▶ [Task instructions]
Give back the data below exactly, with every line kept the same.

(Stored data entries)
>>

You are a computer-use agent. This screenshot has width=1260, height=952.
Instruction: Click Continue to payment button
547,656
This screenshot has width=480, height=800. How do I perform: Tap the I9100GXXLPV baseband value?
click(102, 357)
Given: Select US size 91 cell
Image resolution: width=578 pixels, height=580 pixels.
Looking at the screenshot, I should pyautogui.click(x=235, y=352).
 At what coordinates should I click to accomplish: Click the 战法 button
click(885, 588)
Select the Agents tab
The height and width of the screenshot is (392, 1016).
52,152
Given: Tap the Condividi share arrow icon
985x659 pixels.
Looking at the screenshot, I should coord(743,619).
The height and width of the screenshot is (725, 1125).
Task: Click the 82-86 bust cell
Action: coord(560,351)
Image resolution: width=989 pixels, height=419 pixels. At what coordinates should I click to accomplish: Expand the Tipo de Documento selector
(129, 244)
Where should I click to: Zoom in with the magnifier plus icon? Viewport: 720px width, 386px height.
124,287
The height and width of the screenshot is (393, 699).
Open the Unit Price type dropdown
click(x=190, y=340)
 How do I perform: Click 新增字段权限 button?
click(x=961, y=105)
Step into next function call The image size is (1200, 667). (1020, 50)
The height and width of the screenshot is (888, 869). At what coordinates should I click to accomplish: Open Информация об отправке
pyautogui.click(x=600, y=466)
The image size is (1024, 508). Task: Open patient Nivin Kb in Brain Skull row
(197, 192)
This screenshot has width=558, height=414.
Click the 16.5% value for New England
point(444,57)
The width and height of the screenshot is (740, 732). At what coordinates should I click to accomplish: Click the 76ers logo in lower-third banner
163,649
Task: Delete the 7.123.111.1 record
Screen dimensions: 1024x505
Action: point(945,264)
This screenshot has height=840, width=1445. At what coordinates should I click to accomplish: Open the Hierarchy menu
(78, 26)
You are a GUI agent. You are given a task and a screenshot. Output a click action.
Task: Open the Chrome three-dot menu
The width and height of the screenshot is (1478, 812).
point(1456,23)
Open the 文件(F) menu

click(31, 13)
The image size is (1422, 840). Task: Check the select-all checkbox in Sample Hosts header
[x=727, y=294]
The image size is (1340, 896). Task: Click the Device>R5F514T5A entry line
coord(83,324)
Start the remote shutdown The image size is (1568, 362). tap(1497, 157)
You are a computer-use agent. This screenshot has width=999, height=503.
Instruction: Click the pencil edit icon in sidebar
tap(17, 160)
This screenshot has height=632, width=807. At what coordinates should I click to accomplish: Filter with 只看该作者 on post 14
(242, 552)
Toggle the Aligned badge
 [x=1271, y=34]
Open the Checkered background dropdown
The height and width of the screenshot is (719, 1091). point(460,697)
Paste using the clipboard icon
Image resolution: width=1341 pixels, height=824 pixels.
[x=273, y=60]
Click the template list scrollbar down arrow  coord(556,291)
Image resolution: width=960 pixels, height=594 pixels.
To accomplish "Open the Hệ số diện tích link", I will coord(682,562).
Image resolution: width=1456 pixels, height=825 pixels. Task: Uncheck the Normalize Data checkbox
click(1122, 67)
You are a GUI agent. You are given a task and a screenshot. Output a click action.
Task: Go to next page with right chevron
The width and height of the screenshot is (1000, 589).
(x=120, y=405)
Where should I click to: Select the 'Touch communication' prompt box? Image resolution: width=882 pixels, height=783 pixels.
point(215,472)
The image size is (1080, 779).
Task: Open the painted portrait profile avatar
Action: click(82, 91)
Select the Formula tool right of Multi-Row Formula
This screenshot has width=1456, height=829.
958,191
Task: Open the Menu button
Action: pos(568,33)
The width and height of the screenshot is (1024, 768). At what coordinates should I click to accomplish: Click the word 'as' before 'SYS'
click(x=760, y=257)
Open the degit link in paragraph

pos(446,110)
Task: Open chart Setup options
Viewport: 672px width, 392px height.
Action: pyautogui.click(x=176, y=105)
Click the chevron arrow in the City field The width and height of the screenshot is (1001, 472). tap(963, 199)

<<

▶ [Written answer]
You are a computer-use agent. This screenshot has width=1260, height=952.
Instruction: Click Continue to payment button
547,656
This screenshot has width=480, height=800. How do I perform: Tap the I9100GXXLPV baseband value?
click(102, 357)
Given: Select US size 91 cell
Image resolution: width=578 pixels, height=580 pixels.
Looking at the screenshot, I should pyautogui.click(x=235, y=352).
 At what coordinates should I click to accomplish: Click the 战法 button
click(885, 588)
Select the Agents tab
The height and width of the screenshot is (392, 1016).
52,152
Given: Tap the Condividi share arrow icon
985x659 pixels.
Looking at the screenshot, I should coord(743,619).
The height and width of the screenshot is (725, 1125).
Task: Click the 82-86 bust cell
Action: coord(560,351)
Image resolution: width=989 pixels, height=419 pixels. At what coordinates should I click to accomplish: Expand the Tipo de Documento selector
(129, 244)
Where should I click to: Zoom in with the magnifier plus icon? Viewport: 720px width, 386px height.
124,287
The height and width of the screenshot is (393, 699).
Open the Unit Price type dropdown
click(x=190, y=340)
 How do I perform: Click 新增字段权限 button?
click(x=961, y=105)
Step into next function call The image size is (1200, 667). (1020, 50)
The height and width of the screenshot is (888, 869). At what coordinates should I click to accomplish: Open Информация об отправке
pyautogui.click(x=600, y=466)
The image size is (1024, 508). Task: Open patient Nivin Kb in Brain Skull row
(197, 192)
This screenshot has width=558, height=414.
Click the 16.5% value for New England
point(444,57)
The width and height of the screenshot is (740, 732). At what coordinates should I click to accomplish: Click the 76ers logo in lower-third banner
163,649
Task: Delete the 7.123.111.1 record
Screen dimensions: 1024x505
Action: point(945,264)
This screenshot has height=840, width=1445. At what coordinates should I click to accomplish: Open the Hierarchy menu
(78, 26)
You are a GUI agent. You are given a task and a screenshot. Output a click action.
Task: Open the Chrome three-dot menu
The width and height of the screenshot is (1478, 812).
point(1456,23)
Open the 文件(F) menu

click(31, 13)
The image size is (1422, 840). Task: Check the select-all checkbox in Sample Hosts header
[x=727, y=294]
The image size is (1340, 896). Task: Click the Device>R5F514T5A entry line
coord(83,324)
Start the remote shutdown The image size is (1568, 362). tap(1497, 157)
You are a computer-use agent. This screenshot has width=999, height=503.
Instruction: Click the pencil edit icon in sidebar
tap(17, 160)
This screenshot has height=632, width=807. At what coordinates should I click to accomplish: Filter with 只看该作者 on post 14
(242, 552)
Toggle the Aligned badge
 [x=1271, y=34]
Open the Checkered background dropdown
The height and width of the screenshot is (719, 1091). point(460,697)
Paste using the clipboard icon
Image resolution: width=1341 pixels, height=824 pixels.
[x=273, y=60]
Click the template list scrollbar down arrow  coord(556,291)
Image resolution: width=960 pixels, height=594 pixels.
To accomplish "Open the Hệ số diện tích link", I will coord(682,562).
Image resolution: width=1456 pixels, height=825 pixels. Task: Uncheck the Normalize Data checkbox
click(1122, 67)
You are a GUI agent. You are given a task and a screenshot. Output a click action.
Task: Go to next page with right chevron
The width and height of the screenshot is (1000, 589).
(x=120, y=405)
Where should I click to: Select the 'Touch communication' prompt box? Image resolution: width=882 pixels, height=783 pixels.
point(215,472)
The image size is (1080, 779).
Task: Open the painted portrait profile avatar
Action: click(82, 91)
Select the Formula tool right of Multi-Row Formula
This screenshot has width=1456, height=829.
958,191
Task: Open the Menu button
Action: pos(568,33)
The width and height of the screenshot is (1024, 768). At what coordinates should I click to accomplish: Click the word 'as' before 'SYS'
click(x=760, y=257)
Open the degit link in paragraph

pos(446,110)
Task: Open chart Setup options
Viewport: 672px width, 392px height.
Action: pyautogui.click(x=176, y=105)
Click the chevron arrow in the City field The width and height of the screenshot is (1001, 472). tap(963, 199)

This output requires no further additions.